Fue en Polémica en el Bar, el ciclo que conduce Mariano Iúdica por América TV, donde el exfutbolista compartió mesa con figuras como Luis Ventura y Miguel Brindisi. Lo que empezó como un debate sobre el presente de la Selección terminó tocando un tema mucho más íntimo: el retiro de los ídolos del fútbol.
El momento en que se quebró
Cuando le tocó hablar, el "Poroto" no pudo sostener la compostura. El excapitán de Vélez —el jugador con más partidos en la historia del club— explicó que, para quienes le dedicaron la vida entera al deporte, cerrar esa etapa deja una marca imposible de borrar.
"Claro que me emociono. El que jugó al fútbol sabe que es un sentimiento de vivir muchas situaciones difíciles dentro de la carrera de un futbolista, y los que nos retiramos…", arrancó, con la voz cada vez más entrecortada.
La confesión que silenció el estudio
Lo que se veía venir finalmente ocurrió: Cubero se quebró en llanto frente a las cámaras y generó un silencio absoluto en la mesa. "Cerramos un capítulo y una parte muy importante de nuestras vidas. Jugamos al fútbol desde que nacimos, prácticamente", sostuvo, mientras intentaba seguir hablando pese a las lágrimas.

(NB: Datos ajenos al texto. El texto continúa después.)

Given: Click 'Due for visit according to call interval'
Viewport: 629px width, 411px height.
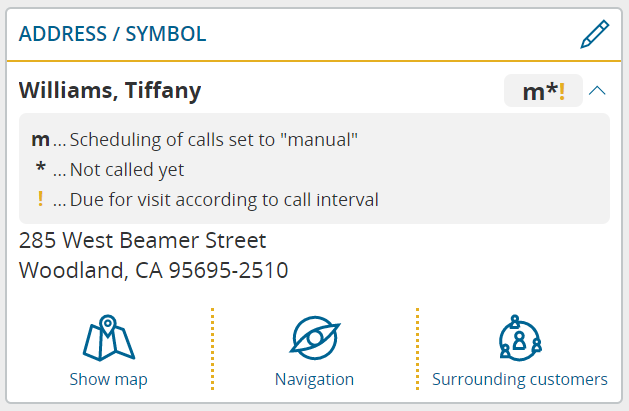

Y entonces llegó la frase más fuerte de la noche, la que terminó de conmover a todos: "Cuando veo que un jugador se retira, me pongo a llorar", confesó, sin poder contenerse. El exdefensor, que colgó los botines a fines de 2019 tras más de dos décadas como profesional, dejó en claro que esa transición todavía lo atraviesa de lleno.
La reflexión apareció justo cuando el debate giraba, inevitablemente, en torno al futuro de Messi, que a sus 39 años sigue en un nivel altísimo pero ya acerca a todos a pensar en el día de su despedida. Tras el llanto de Cubero, fue Miguel Brindisi quien puso en palabras esa transición: "Es el fin de una etapa, comienza otra. La tranquilidad de haberlo dado todo. Es muy sensible todo esto", reflexionó, sobre lo difícil que resulta para muchos deportistas asumir el final.